The Heterogeneous Fleet Vehicle Routing Problem with Draft Limits

Over the past two decades, international maritime transport has been characterized by the advent of ever larger ships. This phenomenon is known as naval gigantism. If, on the one hand, naval gigantism allows to reduce transport costs by exploiting the economies of scale achievable by large ships, on the other hand, it implies a series of operational issues. Indeed, due to their large draft, such giant vessels are not allowed to enter small ports when fully or near-fully loaded, and in some cases, they cannot enter such small ports at all. In fact, their draft can strongly vary depending on the load on board. This implies restrictions for vessels in accessing ports, which impact not only at the strategical level on the fleet sizing problem, but also at the tactical/operational level, on the sequence of port visits among each route. In fact, given a set of ports that a ship has to visit, determining the optimal sequence of visits becomes a very challenging issue, as the sequence that gives the shortest travel distance (i.e., the smallest travel cost) may prove infeasible due to draft limit restrictions for accessing ports. Furthermore, the same sequence of ports, which may be infeasible for a large ship, may become viable if operated by a smaller ship. On the other hand, due to the economy of scale, travel costs per load unit are generally much lower for large ships than for small ones. Therefore, the draft restrictions also affect the fleet sizing problem.

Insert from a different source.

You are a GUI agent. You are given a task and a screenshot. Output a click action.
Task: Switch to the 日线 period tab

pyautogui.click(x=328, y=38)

In this paper, we introduce the Heterogeneous Fleet Vehicle Routing Problem with Draft Limits (HF-VRP-DL). We propose a mixed integer programming formulation and several valid inequalities to strengthen it. Since the mathematical model is able to handle only small-sized instances, to address larger instances we propose a Large Neighborhood Search matheuristic (LNS) and an Iterated Local Search matheuristic (ILS). Computational tests carried out show excellent performances of the proposed approach. Further analysis is provided on the impact of the instance layout on the computation time required to solve the problem to optimality.